Joseph S. Wisniewski

Forum Replies Created

Viewing 7 posts - 1 through 7 (of 7 total)

Advertisement: “NeatSpeech is great-sounding offline speech synthesis, compatible with iOS6.1, and you can even edit pronunciations!”

Author

Posts
November 20, 2018 at 8:25 pm in reply to: Are the RapidEars, Rejecto, and RuleORama demos still available? #1032609

Joseph S. Wisniewski
Participant

You’re welcome, and your fix on the front page works fine.

November 20, 2018 at 5:52 pm in reply to: Are the RapidEars, Rejecto, and RuleORama demos still available? #1032605

Joseph S. Wisniewski
Participant

I found the problem.

The “Try XXX” links on the front page banners are all broken, no matter what browser you use. They do something with “set-cart-qty” that just doesn’t work, and you get the “empty cart” error.

The “Download the XXX Demo” links on the individual product pages use “add-to-cart” and seem to work fine.

November 20, 2018 at 5:43 pm in reply to: Are the RapidEars, Rejecto, and RuleORama demos still available? #1032602

Joseph S. Wisniewski
Participant

I did try from a different site on a different ISP and very different router with Firefox and Chrome last night, and an Android phone on T-Mobile this morning, along with an iPad on a different WiFi and on AT&T.

None of that helped.

November 19, 2018 at 9:17 pm in reply to: Are the RapidEars, Rejecto, and RuleORama demos still available? #1032589

Joseph S. Wisniewski
Participant

Hi Halle,

It’s bee a while

Safari on a MacBook Pro with OS 10.13.6
Firefox 63.0.1 on the same MacBook Pro
Firefox 63.0.1 on a Windows 10 machine.

November 28, 2011 at 4:48 pm in reply to: Limit hypothesis to phrases defined in model #8193

Joseph S. Wisniewski
Participant

> but maybe one of the JSGF users around here can weigh in.

155 pounds, 23.6% body fat.

OK, on a more serious note, the Pocketsphinx JSGF support is rather “broken”. Halle, you can make a FAQ of this or something, because I’m going to give a “FAQ level” answer…

Recognizers, like Sphinx, don’t care about “pretty” human-readable things like JSGF. They’re “machines”, and very simple machines at that, called “finite automata”. They “traverse” a “graph” (a “network”) of “nodes” (places) connected by “arcs” (paths that lead from place to place). It’s like driving following directions: take Main Street to Liberty Drive, to Town Center. The streets are the arc, the intersections are the nodes.

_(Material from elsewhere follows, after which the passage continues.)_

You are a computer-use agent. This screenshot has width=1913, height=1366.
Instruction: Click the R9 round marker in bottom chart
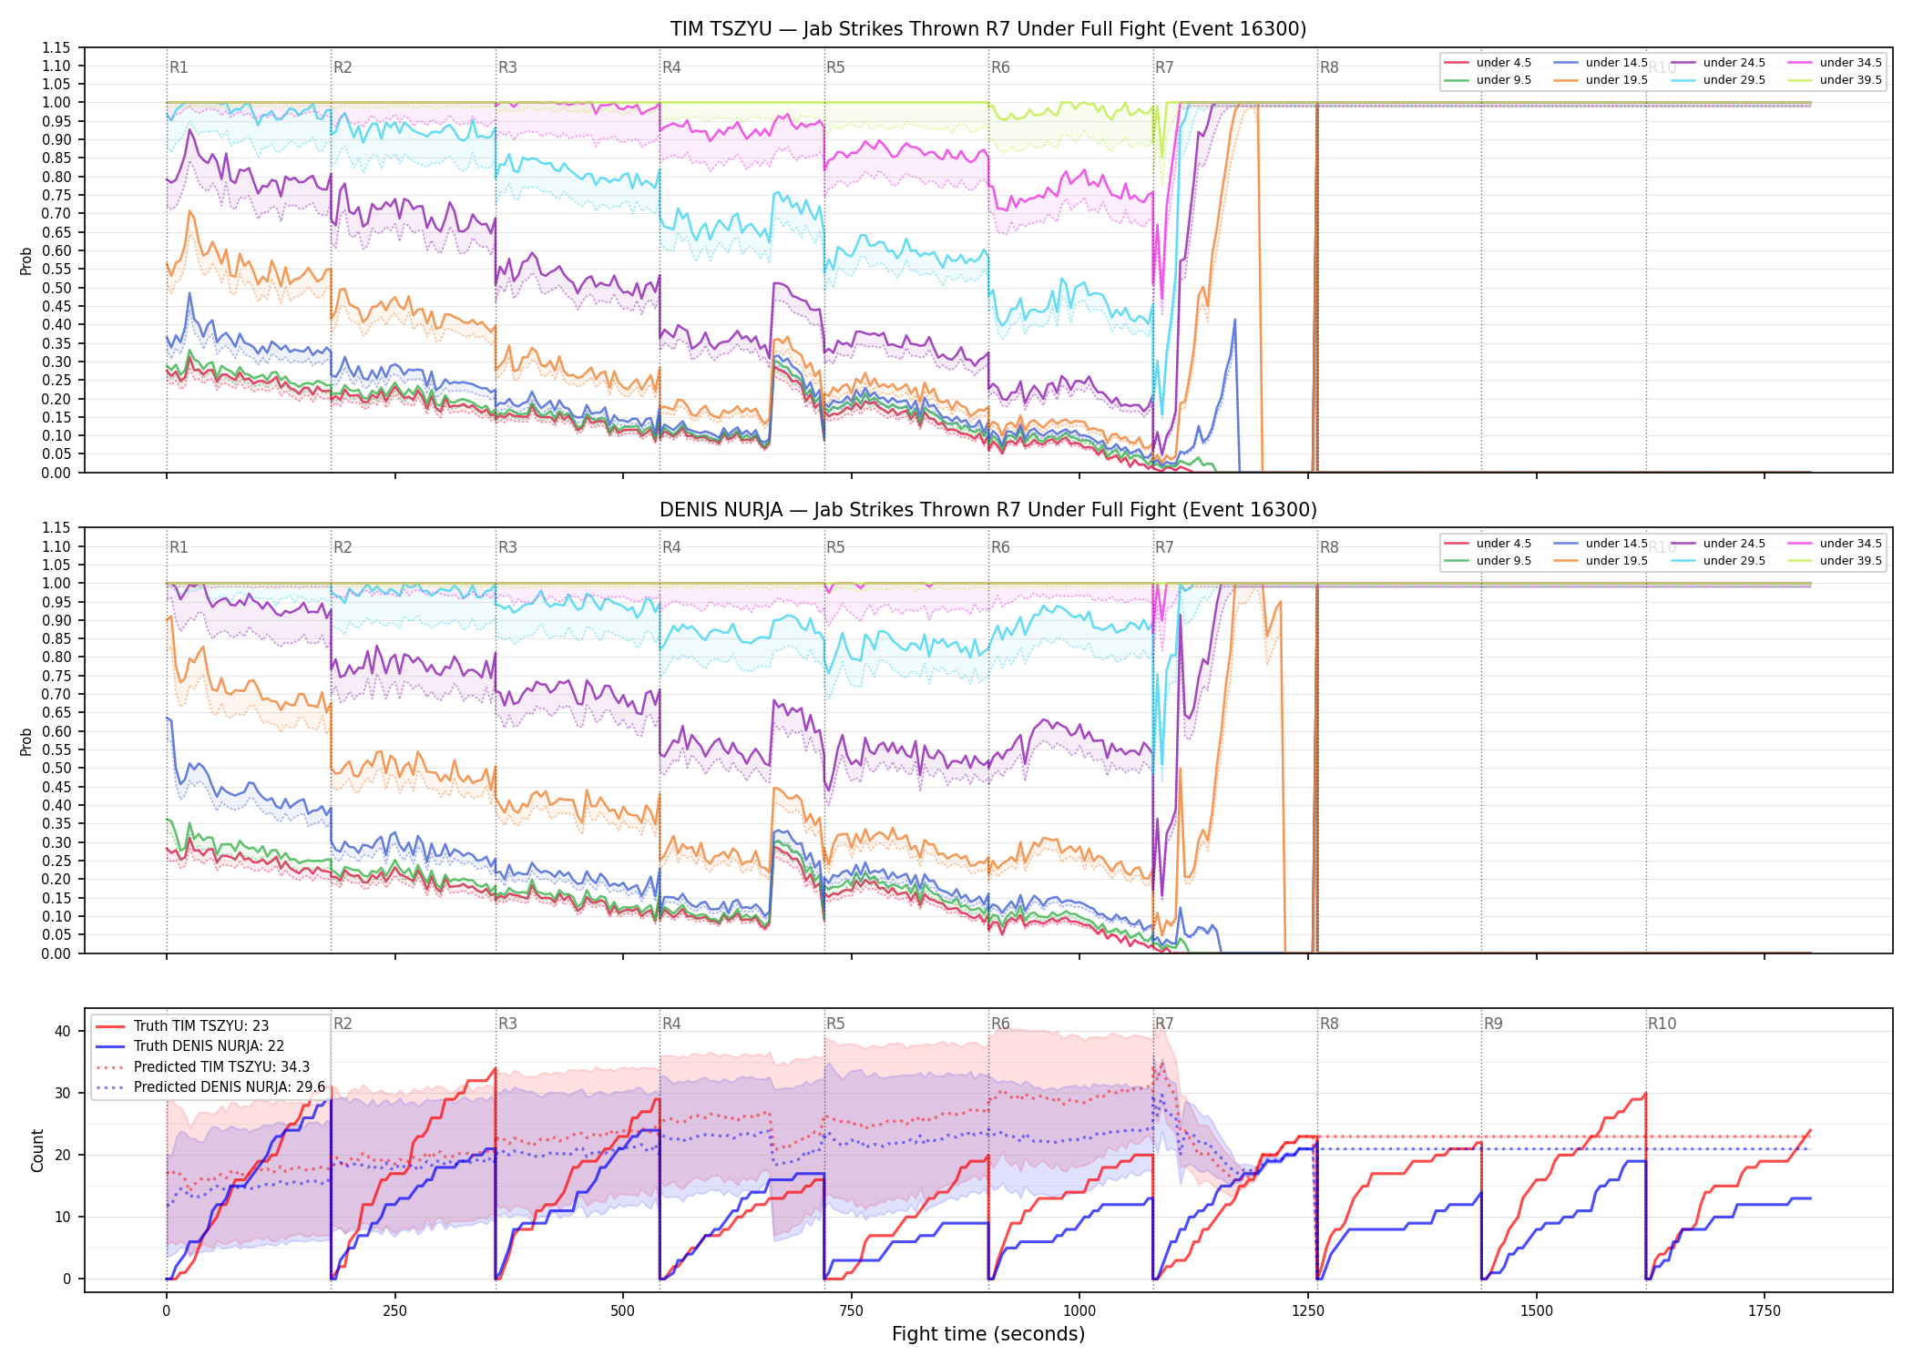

Writing that graph the way the recognizer needs is hard work. You can go crazy trying to create a list of nodes and arcs. If you can do it, Sphinx can accept it directly. I sometimes write my grammars graphically, drawing the graph in a program called yEd, and using a little program I wrote to turn the yEd graph into a Sphinx .fsg file. But that’s hard work, and beyond what most people want to do. So, recognizers typically include some sort of a “grammar language” compiler, like the JSGF support in Pocketsphinx, or other grammar notations used in Nuance or Dragon products, to convert human readable grammar to a FSG “graph” that the recognizer can use. So, if you had the grammar (not going to use full proper JSGF notation, because it looks too much like HTML and confuses this site, and I can’t remember where to put the slashes to fix it).

rule = (hi | hello) there halle

Sphinx would turn it into a graph like
0 1 hi
0 1 hello
1 2 there
2 3 halle

You can see how it does this, there’s a tool called sphinx_jsgf2fsg in the Sphinxbase distribution that calls the Sphinx JSGF compiler and lets you see the results. )Be careful, though, it only compiles and runs properly on computers, if you compile it on a fruit-flavored computer substitute, it will act quirky).

So, having that graph, Sphinx will follow it like a roadmap when recognizing speech, sitting at node 0 until the start of speech, then moving to node 1 if it got “hi” or “hello”, to node 2 when you said “there” and to node 3 when you said “halle”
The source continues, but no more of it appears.